Not a lot about metal, that’s for sure. At a time when the most popular rappers (and by extension, musicians) in the world are turning to metal for their aesthetics, it is a bold choice to all but entirely ignore the contributions of metal music to contemporary music culture. Of the 200 records on Pitchfork’s list, only three come from metal bands of any type. Even the three that make the list are not particularly lauded by the publication. Of the three, Deafheaven’s poignant post-metal epic “Sunbather” is the highest ranked at No. 123. Somehow more confusing than no metal bands breaking through to the top 100 is that Pitchfork actually gave “New Bermuda,” the 2015 follow-up to “Sunbather,” a higher score than its predecessor, but “New Bermuda” is absent from the list.
Similarly, critically lauded albums like Swans’ “To Be Kind,” or Sun Kil Moon’s “Benji,” which were both given a 9.2, were excluded as well (despite being .3 higher than Sunbather, and a full 1.7 higher than the #200 album, Ratking’s “So It Goes”).
I’m not trying to insist there is some kind of objective canon to the best albums of the decade, or that Pitchfork owes it to anyone to put certain albums on their list. It’s just unclear what metric Pitchfork is using to choose these records and why they would turn their backs on an entire genre and records they seemed to adore upon release.

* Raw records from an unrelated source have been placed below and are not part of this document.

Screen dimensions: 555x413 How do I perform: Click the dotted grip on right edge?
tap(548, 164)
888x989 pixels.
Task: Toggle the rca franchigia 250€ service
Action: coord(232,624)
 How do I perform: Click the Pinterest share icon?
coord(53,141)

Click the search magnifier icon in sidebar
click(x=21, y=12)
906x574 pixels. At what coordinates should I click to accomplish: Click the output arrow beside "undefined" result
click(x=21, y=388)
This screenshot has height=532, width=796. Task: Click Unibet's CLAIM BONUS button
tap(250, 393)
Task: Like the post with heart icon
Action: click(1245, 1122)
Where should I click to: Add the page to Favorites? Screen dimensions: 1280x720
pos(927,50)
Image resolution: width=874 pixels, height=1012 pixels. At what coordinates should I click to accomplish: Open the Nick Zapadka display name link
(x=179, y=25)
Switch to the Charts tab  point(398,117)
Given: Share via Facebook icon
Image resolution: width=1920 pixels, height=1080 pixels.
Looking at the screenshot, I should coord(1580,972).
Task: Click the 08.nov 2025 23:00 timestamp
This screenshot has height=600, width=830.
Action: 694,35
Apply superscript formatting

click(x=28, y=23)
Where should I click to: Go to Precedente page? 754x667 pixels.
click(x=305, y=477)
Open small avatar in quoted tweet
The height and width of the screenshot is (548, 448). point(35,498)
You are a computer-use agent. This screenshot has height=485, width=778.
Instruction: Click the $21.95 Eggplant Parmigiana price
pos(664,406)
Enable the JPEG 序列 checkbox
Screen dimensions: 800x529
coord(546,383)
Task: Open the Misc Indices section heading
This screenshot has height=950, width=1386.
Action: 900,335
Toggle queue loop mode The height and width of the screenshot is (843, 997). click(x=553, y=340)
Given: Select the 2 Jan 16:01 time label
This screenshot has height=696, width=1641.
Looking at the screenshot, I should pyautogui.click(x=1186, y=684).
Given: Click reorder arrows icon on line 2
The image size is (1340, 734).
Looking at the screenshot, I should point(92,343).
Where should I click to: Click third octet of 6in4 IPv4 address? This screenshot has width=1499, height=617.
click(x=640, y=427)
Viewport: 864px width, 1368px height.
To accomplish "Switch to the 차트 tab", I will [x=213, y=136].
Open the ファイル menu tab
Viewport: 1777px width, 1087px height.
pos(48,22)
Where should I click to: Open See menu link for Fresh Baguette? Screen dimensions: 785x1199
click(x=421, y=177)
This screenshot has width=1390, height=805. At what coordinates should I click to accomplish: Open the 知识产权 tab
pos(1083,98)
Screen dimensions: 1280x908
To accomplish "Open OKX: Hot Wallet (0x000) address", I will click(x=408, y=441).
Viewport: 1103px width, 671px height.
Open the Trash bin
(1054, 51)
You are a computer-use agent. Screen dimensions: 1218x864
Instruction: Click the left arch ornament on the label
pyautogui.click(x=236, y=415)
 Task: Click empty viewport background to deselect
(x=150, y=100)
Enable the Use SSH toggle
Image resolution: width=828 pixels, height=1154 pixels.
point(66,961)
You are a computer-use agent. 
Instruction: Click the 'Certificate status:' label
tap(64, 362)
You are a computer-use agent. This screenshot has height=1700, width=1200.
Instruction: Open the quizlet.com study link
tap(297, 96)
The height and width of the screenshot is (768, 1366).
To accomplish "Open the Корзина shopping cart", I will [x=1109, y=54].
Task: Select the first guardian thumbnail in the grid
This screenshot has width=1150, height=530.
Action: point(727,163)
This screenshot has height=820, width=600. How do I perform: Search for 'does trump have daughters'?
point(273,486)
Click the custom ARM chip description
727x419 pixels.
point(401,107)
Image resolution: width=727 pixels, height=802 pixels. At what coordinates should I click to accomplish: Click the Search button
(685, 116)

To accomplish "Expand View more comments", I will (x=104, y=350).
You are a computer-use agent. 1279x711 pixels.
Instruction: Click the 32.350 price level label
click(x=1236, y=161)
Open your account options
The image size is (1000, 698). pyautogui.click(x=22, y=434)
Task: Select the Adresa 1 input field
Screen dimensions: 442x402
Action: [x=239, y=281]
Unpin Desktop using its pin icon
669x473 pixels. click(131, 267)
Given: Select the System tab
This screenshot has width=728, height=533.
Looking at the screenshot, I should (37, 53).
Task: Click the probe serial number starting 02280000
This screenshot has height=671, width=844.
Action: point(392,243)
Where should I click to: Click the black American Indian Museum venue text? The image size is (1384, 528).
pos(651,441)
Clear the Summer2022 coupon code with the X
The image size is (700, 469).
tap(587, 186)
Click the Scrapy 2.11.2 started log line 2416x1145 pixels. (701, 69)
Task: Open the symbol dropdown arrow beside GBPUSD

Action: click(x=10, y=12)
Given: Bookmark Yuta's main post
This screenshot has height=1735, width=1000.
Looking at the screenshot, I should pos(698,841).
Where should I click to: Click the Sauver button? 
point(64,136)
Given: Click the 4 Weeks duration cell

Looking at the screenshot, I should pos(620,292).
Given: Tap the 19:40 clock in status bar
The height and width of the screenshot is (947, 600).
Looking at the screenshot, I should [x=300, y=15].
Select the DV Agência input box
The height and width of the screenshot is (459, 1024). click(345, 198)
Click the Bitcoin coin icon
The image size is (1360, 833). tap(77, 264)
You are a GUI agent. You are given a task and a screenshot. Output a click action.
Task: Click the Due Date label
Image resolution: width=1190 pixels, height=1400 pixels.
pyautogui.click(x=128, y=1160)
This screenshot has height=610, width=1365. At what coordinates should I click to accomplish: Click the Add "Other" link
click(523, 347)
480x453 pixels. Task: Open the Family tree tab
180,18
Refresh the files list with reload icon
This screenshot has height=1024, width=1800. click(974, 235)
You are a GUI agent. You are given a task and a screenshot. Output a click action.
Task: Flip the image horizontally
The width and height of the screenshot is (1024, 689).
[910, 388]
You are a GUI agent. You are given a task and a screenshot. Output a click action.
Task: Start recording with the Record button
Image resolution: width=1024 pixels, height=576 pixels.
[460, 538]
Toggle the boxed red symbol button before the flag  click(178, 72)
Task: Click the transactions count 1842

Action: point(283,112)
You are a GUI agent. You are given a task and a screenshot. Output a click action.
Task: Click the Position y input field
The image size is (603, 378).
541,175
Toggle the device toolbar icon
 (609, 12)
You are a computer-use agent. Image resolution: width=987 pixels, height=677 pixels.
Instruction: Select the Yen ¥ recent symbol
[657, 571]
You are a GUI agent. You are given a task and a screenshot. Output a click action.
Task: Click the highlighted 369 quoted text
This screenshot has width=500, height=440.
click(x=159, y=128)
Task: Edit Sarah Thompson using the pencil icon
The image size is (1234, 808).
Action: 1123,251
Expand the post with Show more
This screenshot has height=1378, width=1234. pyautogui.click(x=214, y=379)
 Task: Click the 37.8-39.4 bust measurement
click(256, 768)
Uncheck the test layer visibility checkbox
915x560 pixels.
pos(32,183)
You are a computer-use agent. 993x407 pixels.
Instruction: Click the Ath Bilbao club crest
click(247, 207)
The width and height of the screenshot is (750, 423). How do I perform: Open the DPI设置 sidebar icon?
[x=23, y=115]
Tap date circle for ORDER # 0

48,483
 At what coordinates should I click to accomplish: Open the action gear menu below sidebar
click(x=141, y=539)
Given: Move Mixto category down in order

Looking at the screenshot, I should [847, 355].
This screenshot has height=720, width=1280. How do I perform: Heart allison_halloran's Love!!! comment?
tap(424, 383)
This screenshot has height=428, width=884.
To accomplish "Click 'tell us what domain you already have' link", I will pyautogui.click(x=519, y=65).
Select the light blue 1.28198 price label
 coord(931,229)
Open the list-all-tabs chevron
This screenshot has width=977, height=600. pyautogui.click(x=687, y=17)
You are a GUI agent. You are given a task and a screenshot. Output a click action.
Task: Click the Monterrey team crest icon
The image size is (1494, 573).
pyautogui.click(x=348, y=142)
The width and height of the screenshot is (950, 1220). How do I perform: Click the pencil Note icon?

Country is also underrepresented on the list, especially given the success of “Old Town Road” this year. Many folk projects appear on the record, which occupy a similar lane to the genre, but there are still only three honest-to-god country records on the list. For a list compiled by countless writers and editors, the tastes here don’t seem to be all that varied. The vast majority of the list is hip-hop, pop, and indie music, which should come as no surprise to long-time followers of Pitchfork’s reviews.
The single most confusing thing about the entire list is the No. 1 choice. “Blonde” is my favorite album of all time; last.fm says in the past year and a half I’ve listened to it nearly 100 times. That being said, I don’t see how it could possibly be the No. 1 album on this list, when “My Beautiful Dark Twisted Fantasy” is No. 2. “Twisted Fantasy” is the only album that Pitchfork has given a 10.0 – a perfect score – since the spring of 2002. Additionally, “Blonde” is rated lower than “To Be Kind” and “Benji,” which were both omitted.
Pitchfork has too much power and too much reach to be so inconsistent, and to have such a small amount of both variety and transparency. I understand opinions change over time and their lists factor in variables like cultural impact and how well the album has aged, but there’s something to be said for giving an album an exemplary score and standing by it.